### What is expected
Proceed with the text on solid-phase extraction of benzotriazoles, picking up after its last sentence.

### Text excerpt
********

Solid-phase extraction (SPE) is one of the most frequently used techniques for sample preparation in environmental analysis, not only for well-known organic pollutants, but also for contaminants of emerging concern. The latter group includes polar benzotriazoles, which are the focus of this review. We aim to present an overview of the SPE methods applied for the determination of benzotriazoles in aqueous and solid environmental samples, as well as in several other matrices. The literature reviewed in this work has been published in the last decade (2008–2018).
In general, SPE is a procedure in which the dissolved analytes are put into contact with a solid phase, where they are retained due to the interactions with the sorbent. Ideally, the matrix of the sample solution remains unaffected by the sorbent, and solely the analytes are extracted from the sample. The selectivity of the extraction is mainly determined by the sorbent, which can be chosen among reversed-phase (C 18 ), normal-phase (silica), ion exchange and mixed-mode (polymeric) phases. Moreover, in the many decades of SPE use, various forms of sorbents have been developed, for example sorbents in the shape of disks, cartridges and well plates. The principal difference between these configurations is their capacity, which is directly related to the mass of the contained sorbents. In environmental research, cartridges are the prevalent form of SPE sorbents.
Generally, an SPE method consists of four steps, usually performed with the aid of a vacuum manifold. The cartridge is first conditioned with an organic solvent and pH-adjusted water solution. This minimizes the surface tension of the sorbent (especially important in reversed-phase sorbents) and enables interactions with the desired form of sorbents (protonated or de-protonated in ion exchange and mixed-mode sorbents) [1]. Secondly, the sample is loaded onto the sorbent and a washing or rinsing step is performed. This facilitates the removal of weakly bound interferences (matrix components) and strengthens the analyte–sorbent interactions. Finally, the sorbent is dried under vacuum or under nitrogen flow and the analytes are eluted with an organic solvent optimized to sever the analyte–sorbent interactions (usually pH-adjusted in ion exchange and mixed-mode sorbents).

********

### Saved data entries
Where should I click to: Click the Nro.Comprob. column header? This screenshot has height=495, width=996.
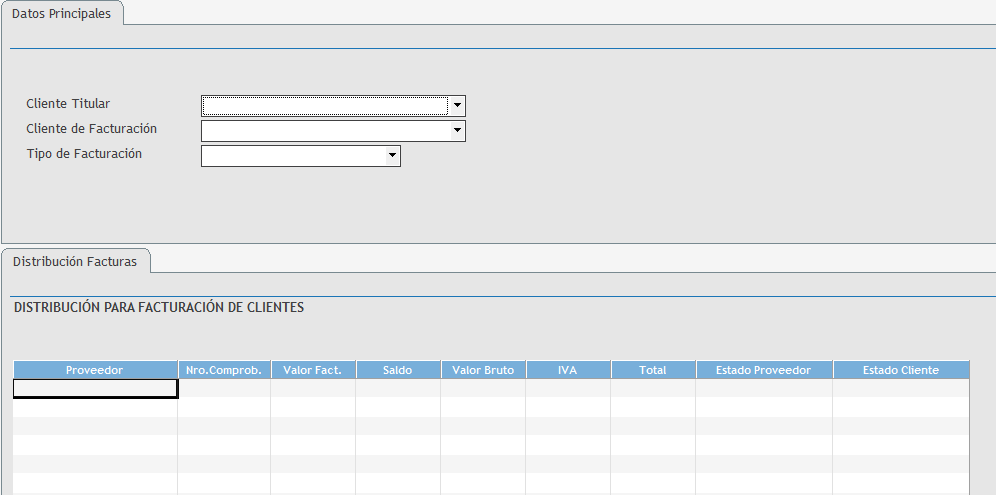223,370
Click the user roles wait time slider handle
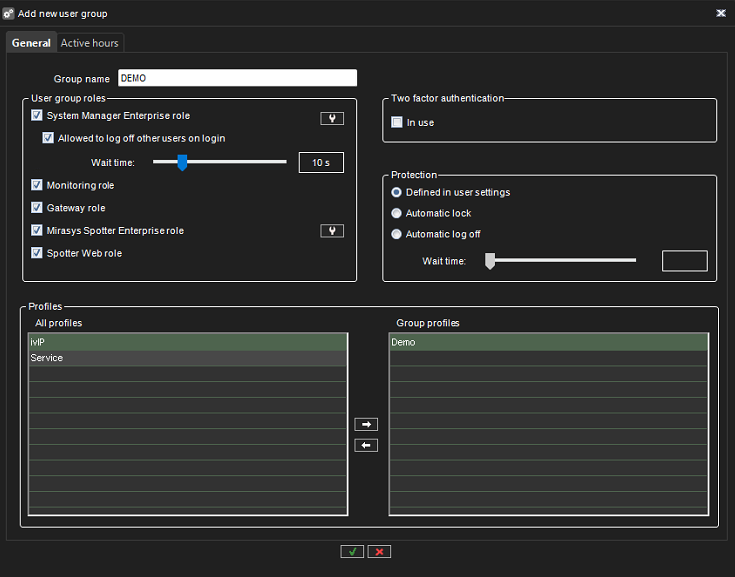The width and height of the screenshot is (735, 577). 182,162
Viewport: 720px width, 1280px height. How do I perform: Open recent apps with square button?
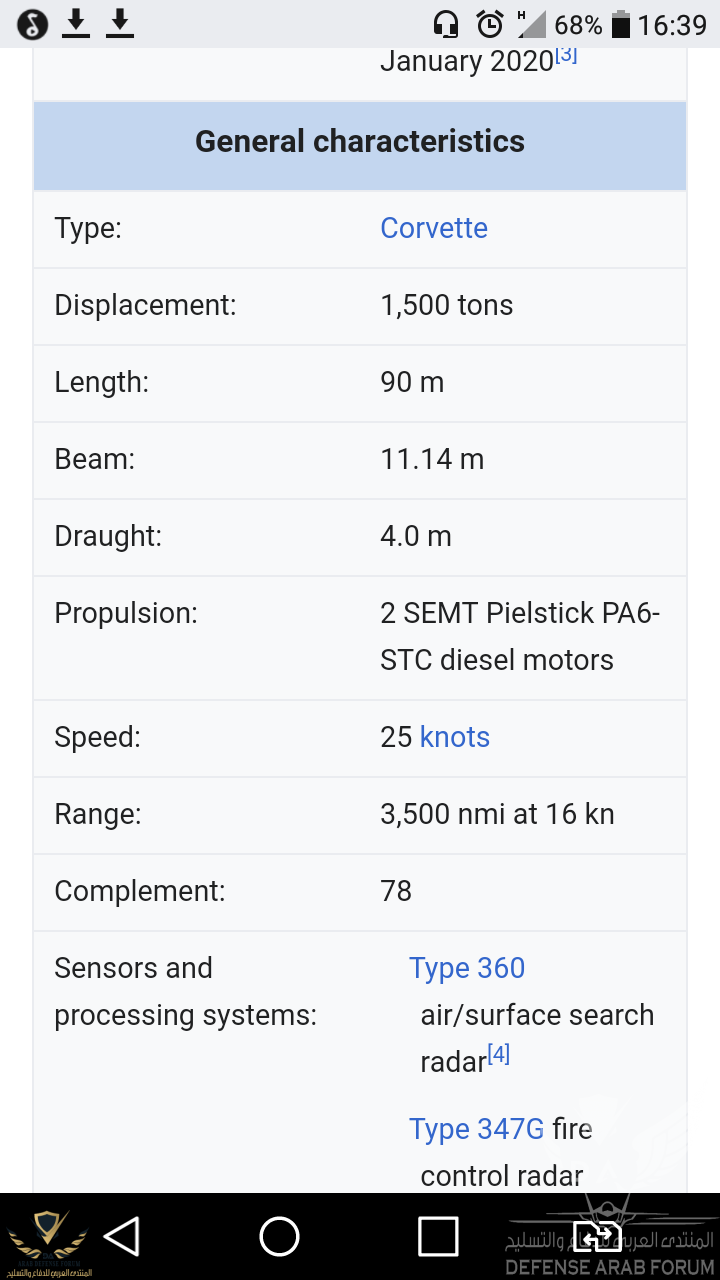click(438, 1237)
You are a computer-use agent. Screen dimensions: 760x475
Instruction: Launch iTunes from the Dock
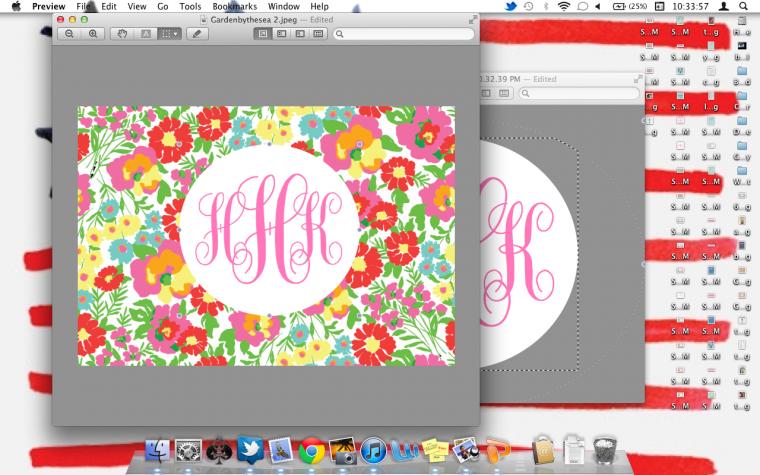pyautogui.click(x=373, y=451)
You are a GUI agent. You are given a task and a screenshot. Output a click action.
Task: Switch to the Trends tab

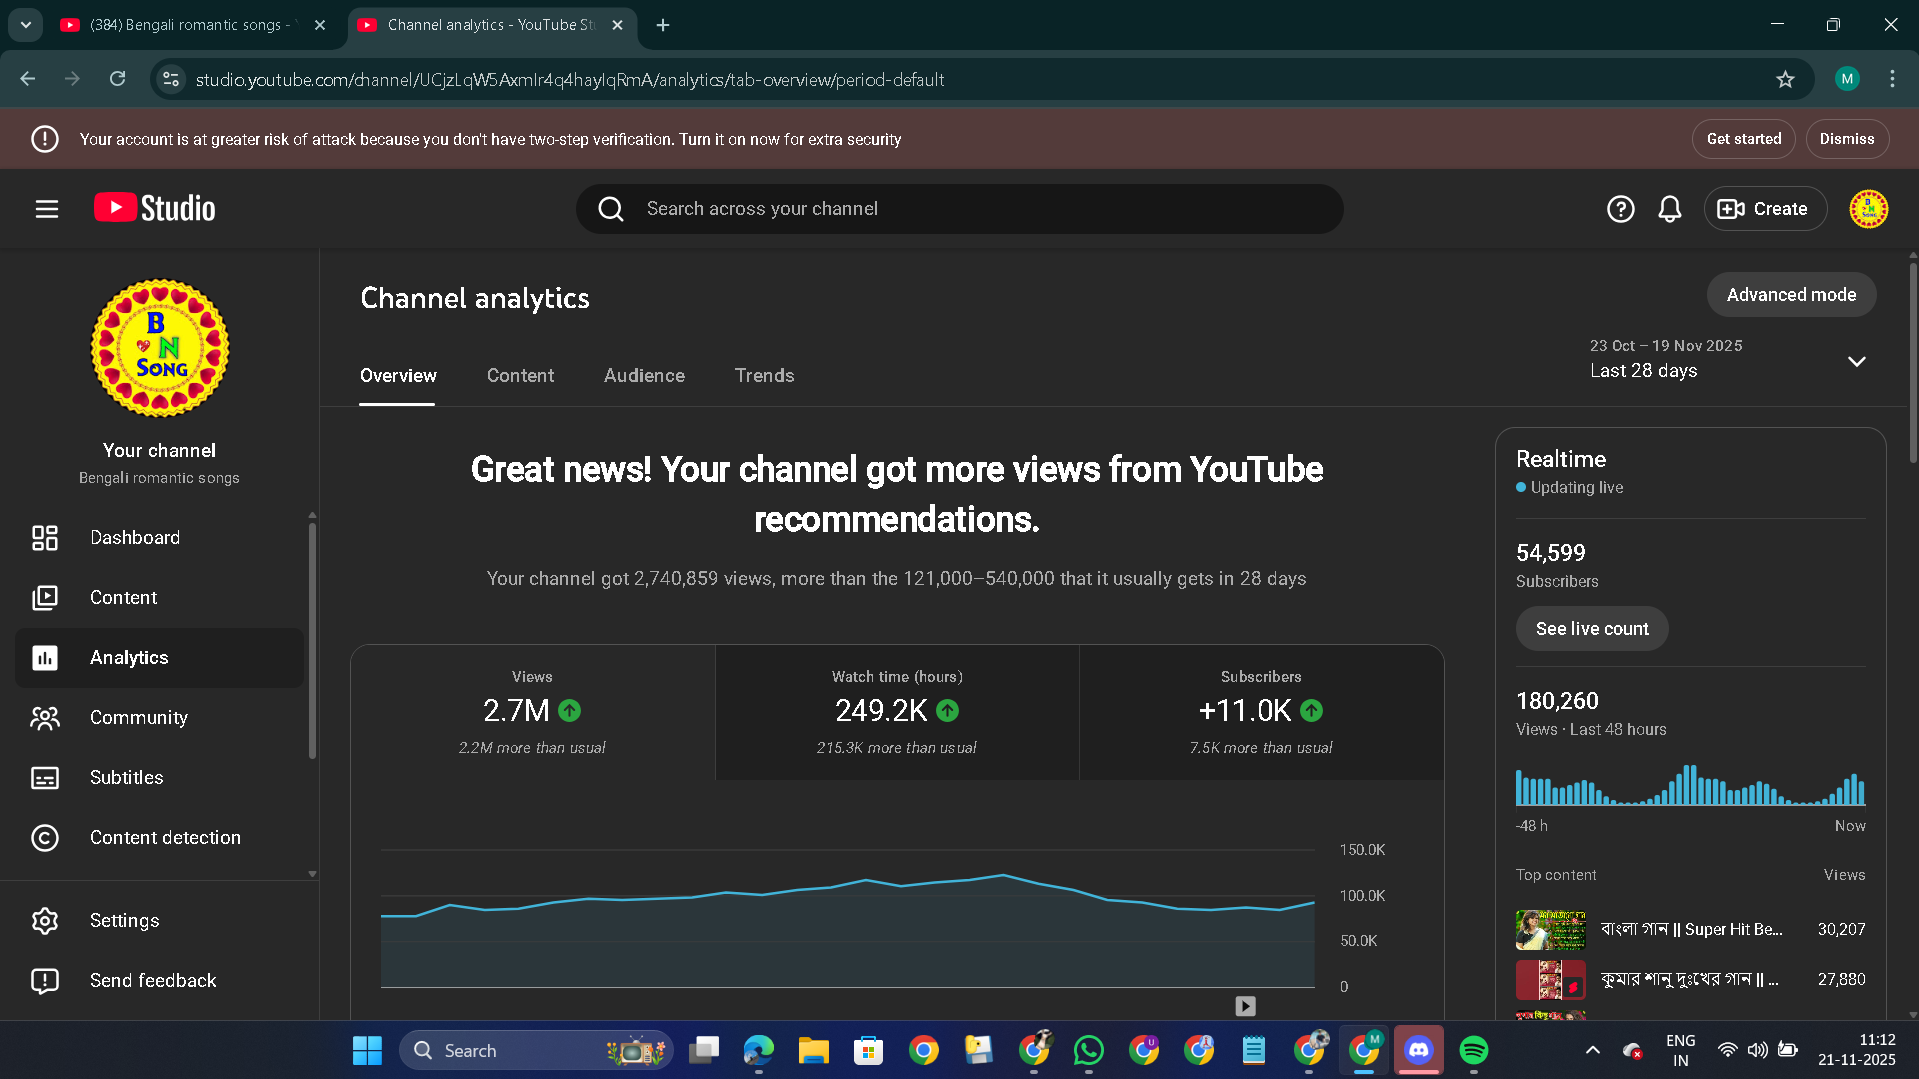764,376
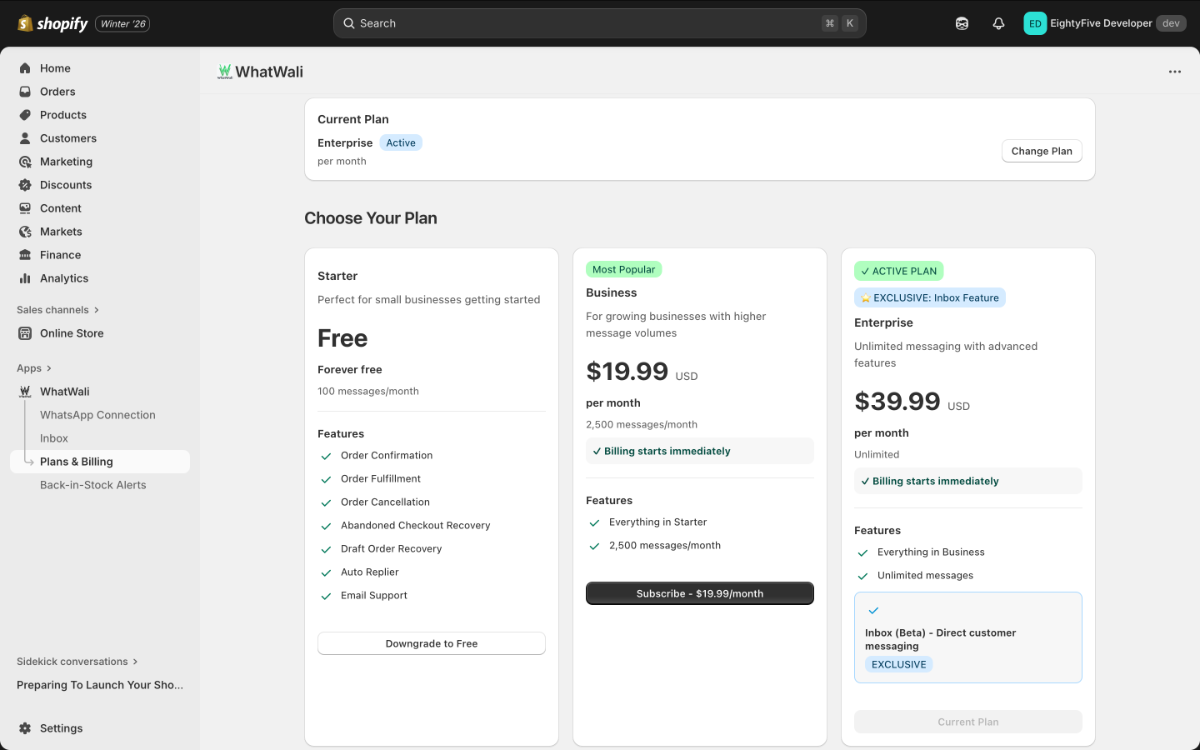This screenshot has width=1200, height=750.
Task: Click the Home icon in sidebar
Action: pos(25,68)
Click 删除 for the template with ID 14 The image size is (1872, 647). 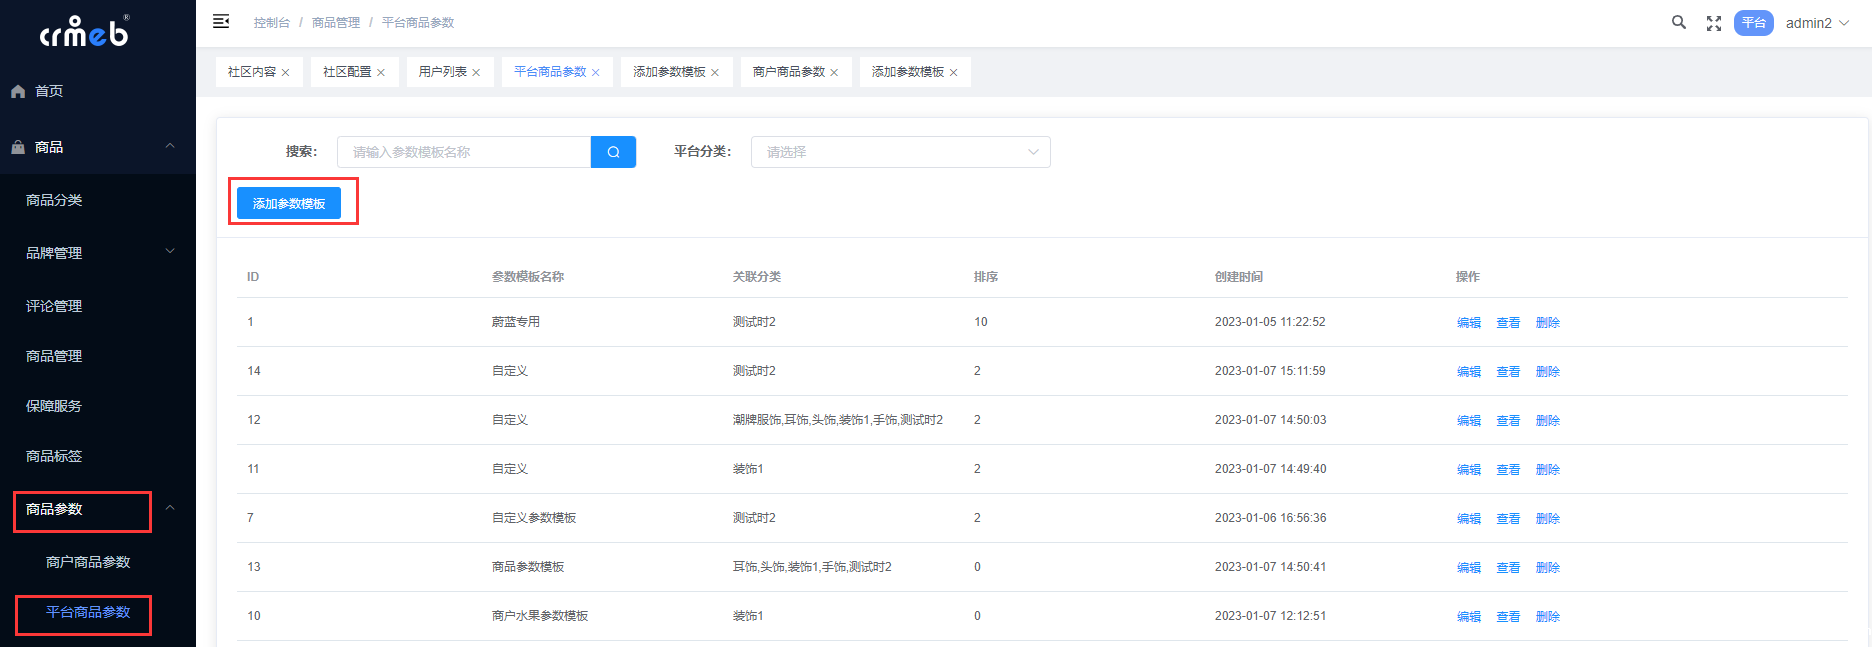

********

### Written answer
2. Benzotriazoles

Benzotriazoles are heterocyclic compounds, with the basic structure of a benzene ring fused to a triazole ring. Non-polar benzotriazoles, usually hydroxyphenyl derivatives, are used as UV stabilizers in plastic materials and personal care products [2]. Polar benzotriazoles, including the basic benzotriazole and the methyl-, hydroxy- and chloro- derivatives, are used as corrosion inhibitors in antifreeze liquids, various industrial systems (cooling, braking, cutting and metal-working fluids), aircraft de-icing fluids and household dishwashing detergents [2,3,4]. The most commonly used are the benzotriazole (BTZ) and a mixture of 4- and 5-methyl-benzotriazole (MBZ) isomers, also known as tolyltriazole.
In this review, we focus on the polar compounds listed in Table 1. Due to a high aqueous mobility stemming from their polarity (observable as logKow in Table 1) they are ubiquitously present in the hydrosphere, having been found in snow, groundwater, rivers, lakes, seas, treated and untreated wastewater, recycled water and also in drinking water [2,5,6,7,8,9,10,11]. Furthermore, they have been also determined in air, soil, sediments, house dust and textiles [12,13,14,15,16], in human urine, amniotic fluid and plants [11,17,18].
The main sources of these pollutants appear to be airport run-off and industrial and municipal wastewater [2,5,8], as benzotriazoles are not readily biodegradable. According to different sources, only 13–62% of BTZ and 11–72% of MBZ are removed in public wastewater treatment plants [2,5,19] due to their long half-lives [20], with 5MBZ being much more susceptible to degradation than 4MBZ. The compounds can also pass through common steps in the preparation of drinking water [21], but can be removed from recycled water with additional treatment steps, such as reverse osmosis after ultrafiltration [22], ozonization [23] or photodegradation with UV/H 2 O 2 [24]. Degradation pathways in activated sludge are not well known, but the suggested metabolites of aerobic digestion appear to include phenol, phthalic acid, 1-methyl benzotriazole, 4-methoxy-1H-benzotriazole and 5-methoxy-1H-benzotriazole for BTZ, 2,5-dimethyl benzoxazole and benzotriazole for 5MBZ and 5-chloro-2-methyl benzoxazole and benzotriazole for ClBZ [20].
The benzotriazoles have been shown to be toxic to aquatic bacteria, plants and invertebrates [25]. BTZ is also a possible carcinogen [6] and expresses anti-estrogenic activity [26].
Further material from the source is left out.